本編
新しいアパートでの一人暮らし、初日の夜。
「さて、新生活のスタートだ」
狭い部屋でも自分の城。うれしさでいっぱいだった。
ところが、ベッドに横になると、天井に何かがいる気配。
(気のせいかな...)
そっと目を閉じた。
翌朝。
「なんだ、気のせいだったんだ」
リラックスして朝食を食べる。しかし、テーブルの上に一つの皿が多い。
(これは...誰のだ?)
不安がよぎるが、忙しさにかまけて忘れてしまった。
数日後。
夜、帰宅すると、テレビがついている。
「えっ、消したはずだけど...」
気味が悪くなり、確認するとリモコンは見当たらない。
(泥棒?いや、それにしては何も盗まれてない...)
一週間後。
「これは...」
ベッドには誰かが寝ていた形跡。シーツには体温が残っている。
「誰かが...ここに...」
誰かと一緒に暮らしているような気配。
しかし、確たる証拠はなく、恐怖だけが募る。
その夜、ベッドに入ると、いつもより重たい感触が。
(誰かが...隣に...)
恐怖で声も出ない。布団の中から何かがそっと手を伸ばしてきた。
「だれ...だれですか?」
声が震える。返事はない。
翌朝、目を覚ますと、隣には誰もいない。
「夢だったのかな...」
しかし、布団には確かに誰かがいた形跡。心臓が早鐘を打つ。
その日、仕事から帰ると、部屋の中が微妙に変わっていた。
物が動かされ、壁には謎の落書き。
(これはもう、幽霊か何か...?)
恐怖が日々増す。
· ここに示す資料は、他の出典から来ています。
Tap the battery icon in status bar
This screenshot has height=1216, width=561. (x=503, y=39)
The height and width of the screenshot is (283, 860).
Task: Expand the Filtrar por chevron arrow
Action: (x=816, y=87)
しかし、部屋を出る勇気もない。
ある夜、とうとう耐え切れずに友人に電話。
「助けて...誰か、ここにいるんだ...」
友人は心配してすぐに駆けつけることに。
友人が到着した時、部屋は静まり返っていた。
「どうしたの? 何もないじゃない」
しかし、その時、壁の落書きが変わっていることに気づく。
「お前は一人じゃない」
恐怖で凍りつく。
一人暮らしの主人公が部屋にいるはずのない「誰か」の存在を感じ続けること。最後に「お前は一人じゃない」という落書きが現れたということは何者かが潜んでいるということ。